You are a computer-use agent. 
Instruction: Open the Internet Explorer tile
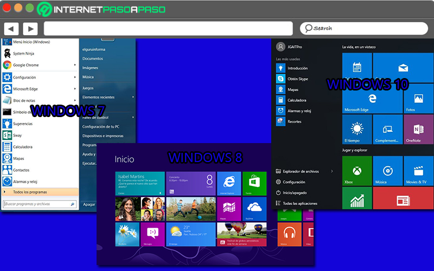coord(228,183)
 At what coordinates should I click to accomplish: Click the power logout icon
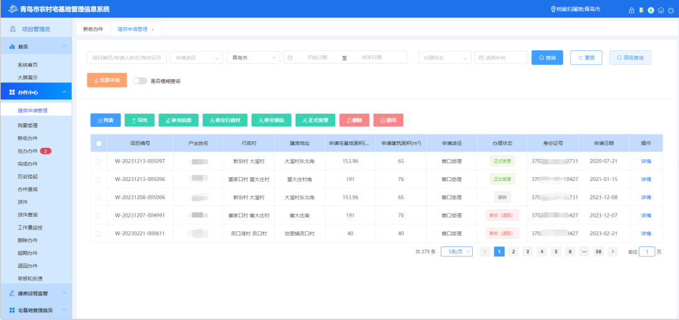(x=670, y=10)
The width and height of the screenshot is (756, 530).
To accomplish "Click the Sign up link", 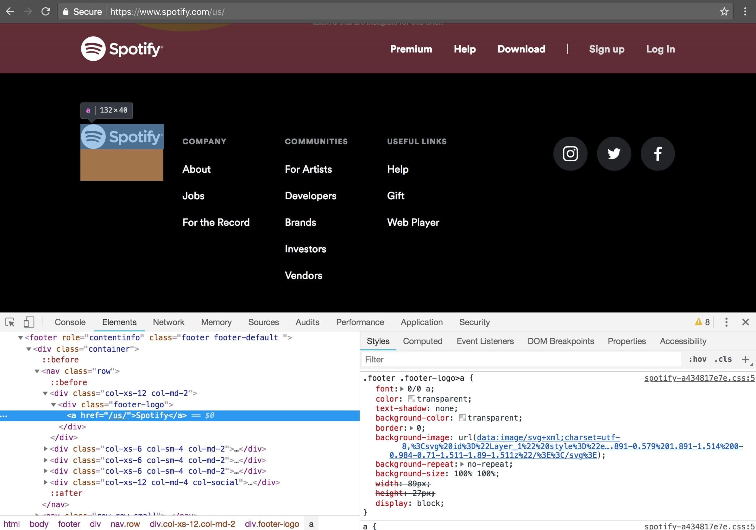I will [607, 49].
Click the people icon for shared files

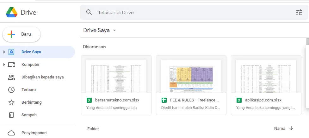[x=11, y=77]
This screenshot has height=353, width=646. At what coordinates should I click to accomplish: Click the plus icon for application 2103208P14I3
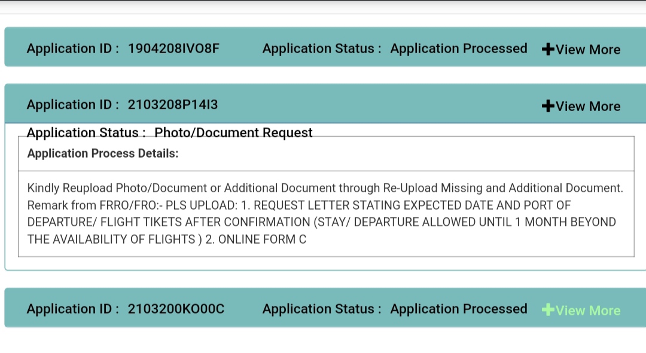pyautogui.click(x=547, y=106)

---

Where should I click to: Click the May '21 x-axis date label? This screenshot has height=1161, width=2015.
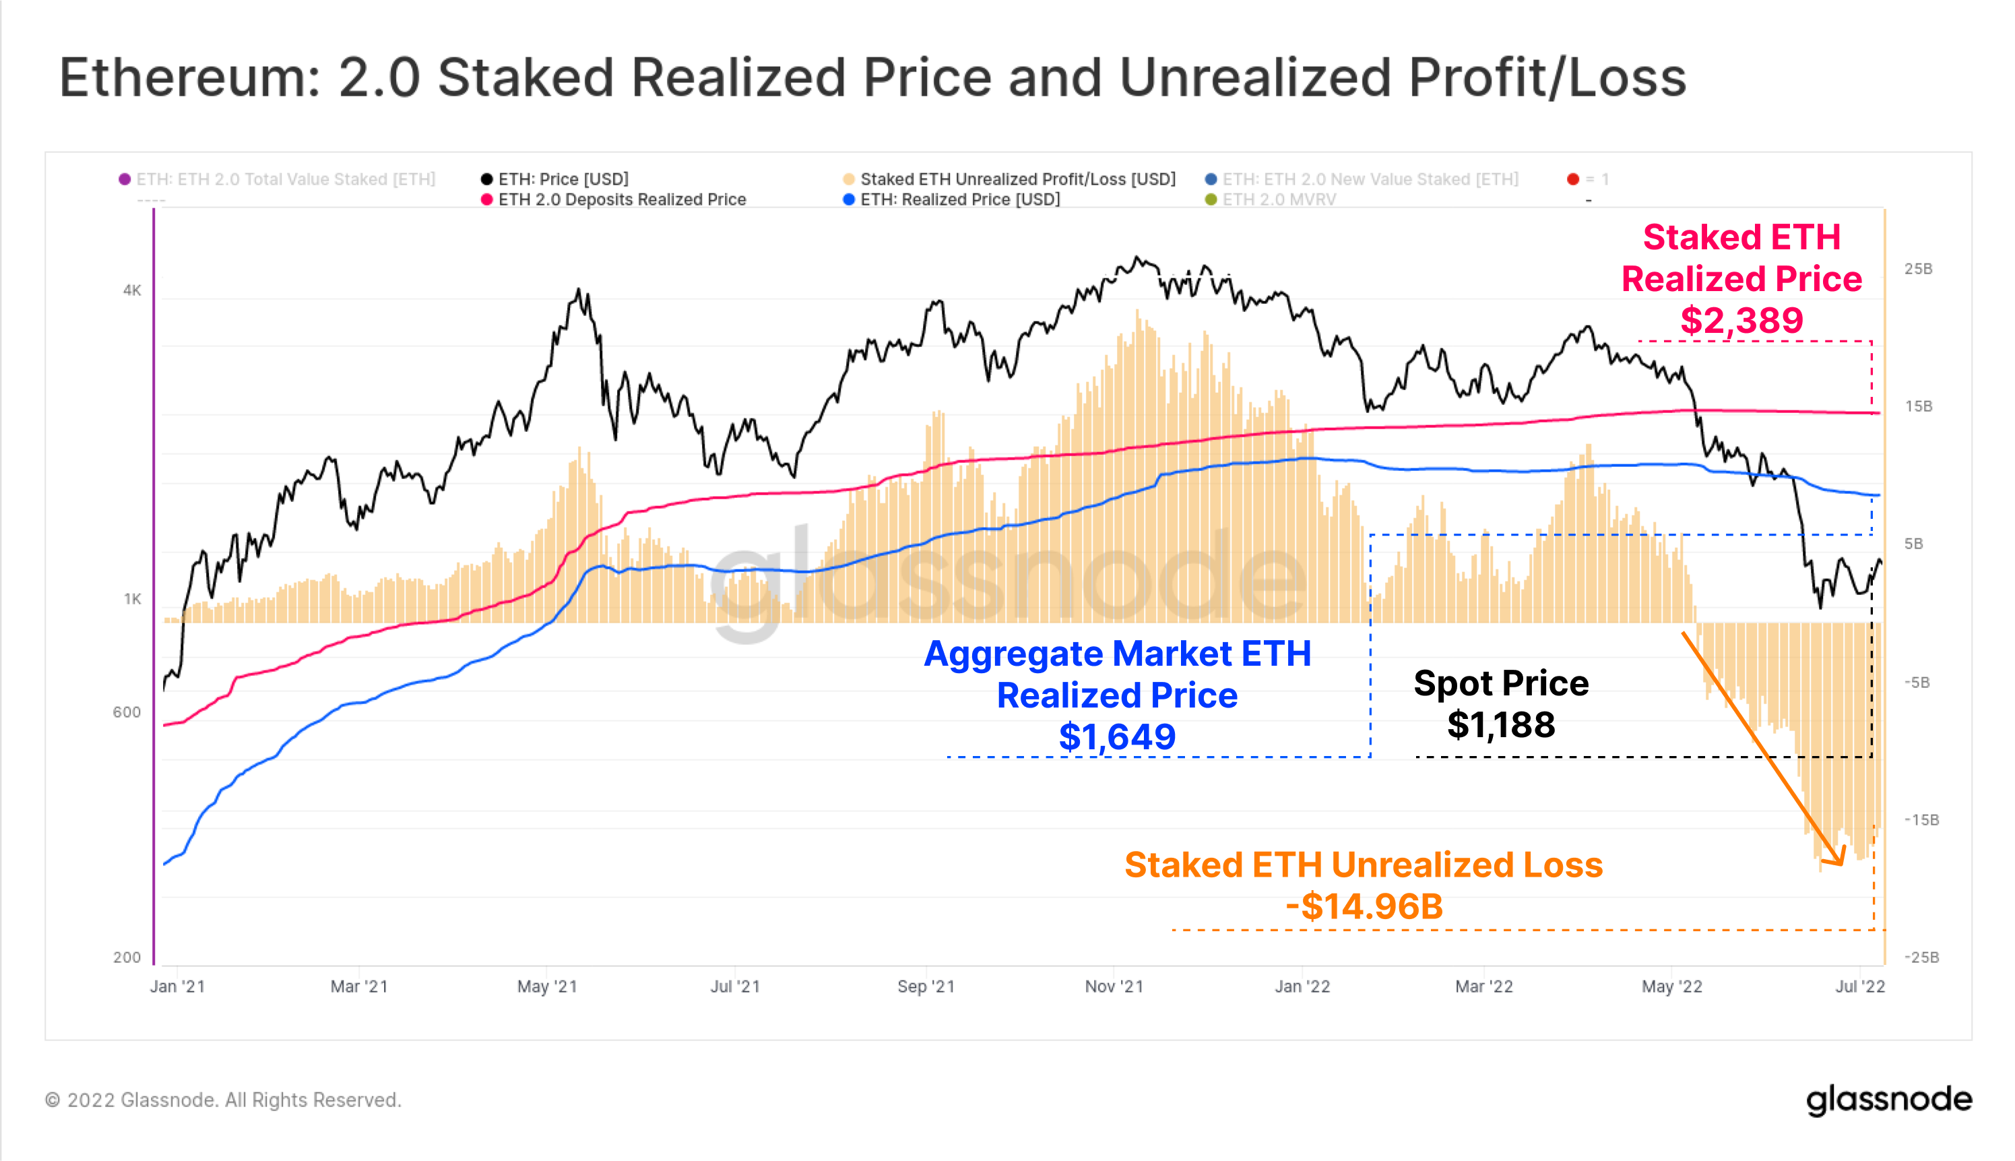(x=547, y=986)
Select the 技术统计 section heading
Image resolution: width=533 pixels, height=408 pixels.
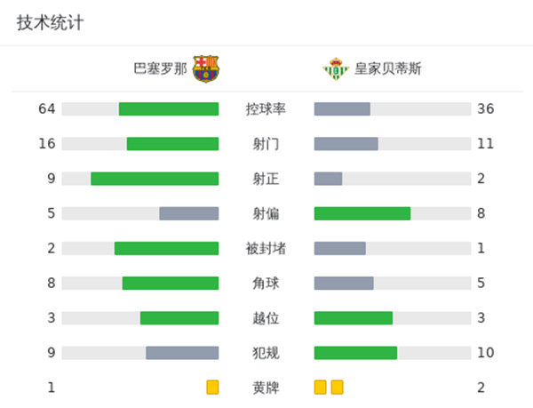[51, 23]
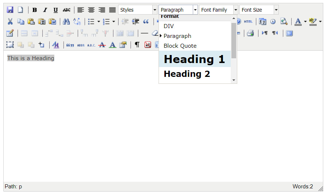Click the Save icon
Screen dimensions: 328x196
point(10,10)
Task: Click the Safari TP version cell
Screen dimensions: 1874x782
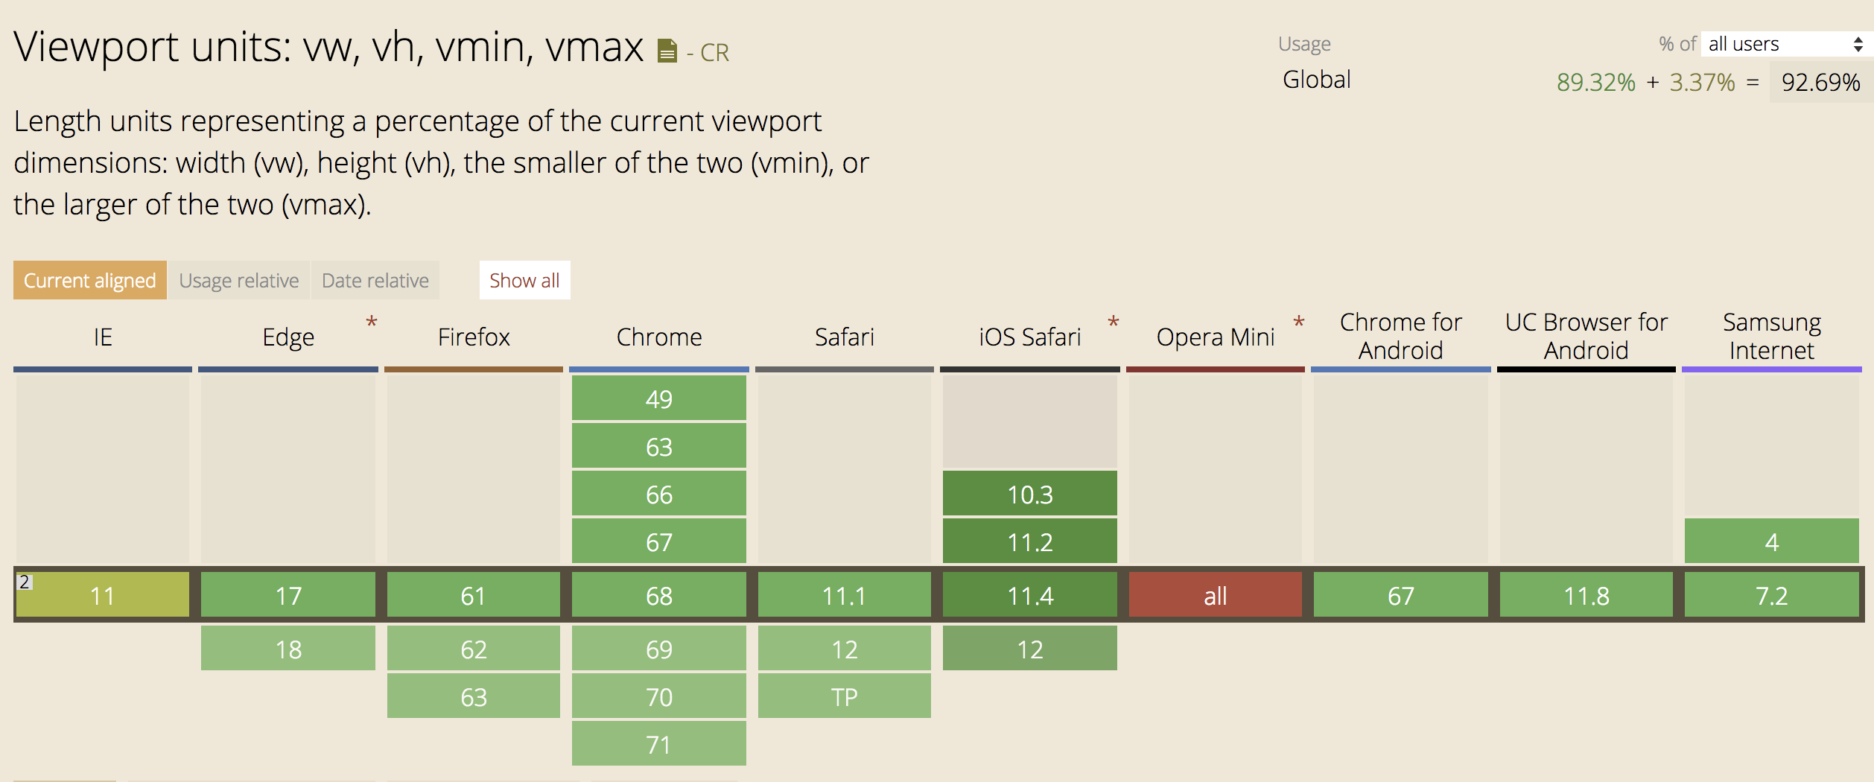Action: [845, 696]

...

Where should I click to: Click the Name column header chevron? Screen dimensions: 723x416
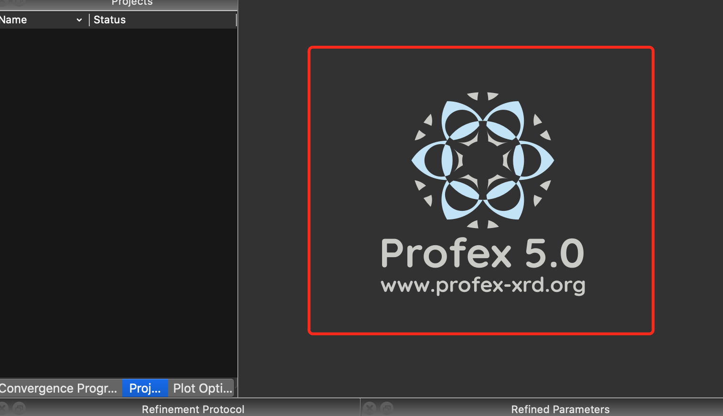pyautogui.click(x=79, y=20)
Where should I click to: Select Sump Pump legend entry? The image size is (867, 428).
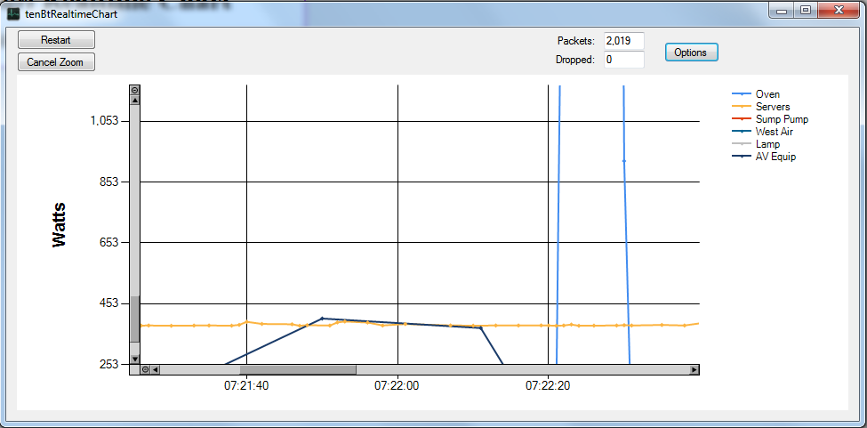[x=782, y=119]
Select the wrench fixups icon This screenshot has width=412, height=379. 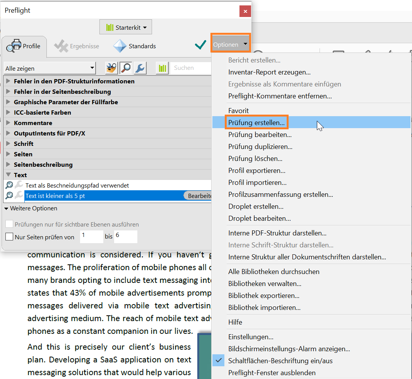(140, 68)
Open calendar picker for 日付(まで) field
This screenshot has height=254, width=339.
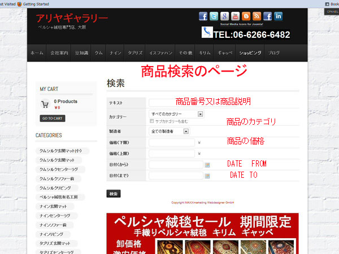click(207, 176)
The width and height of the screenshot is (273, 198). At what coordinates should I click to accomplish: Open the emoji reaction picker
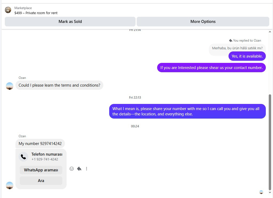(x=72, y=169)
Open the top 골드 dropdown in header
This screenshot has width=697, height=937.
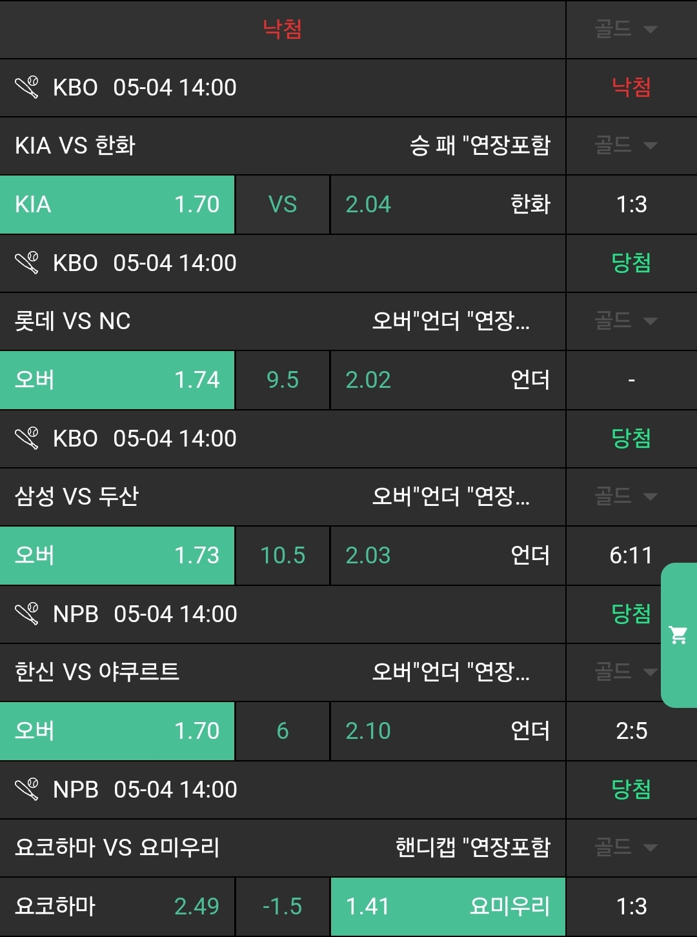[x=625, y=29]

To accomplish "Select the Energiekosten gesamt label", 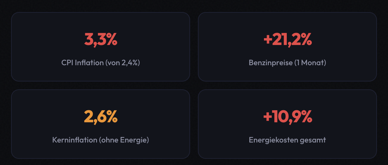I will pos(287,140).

> _Task to complete_:
Identify every line in the three blocks above that contains the string "what", and copy each such line in full.

> _Full response_:
 At what coordinates should I click to accomplish: Click the power logout icon
This screenshot has height=353, width=646. At what coordinates should I click to accomplish: Click the plus icon for application 2103208P14I3
The width and height of the screenshot is (273, 198). At what coordinates should I click to accomplish: Open the emoji reaction picker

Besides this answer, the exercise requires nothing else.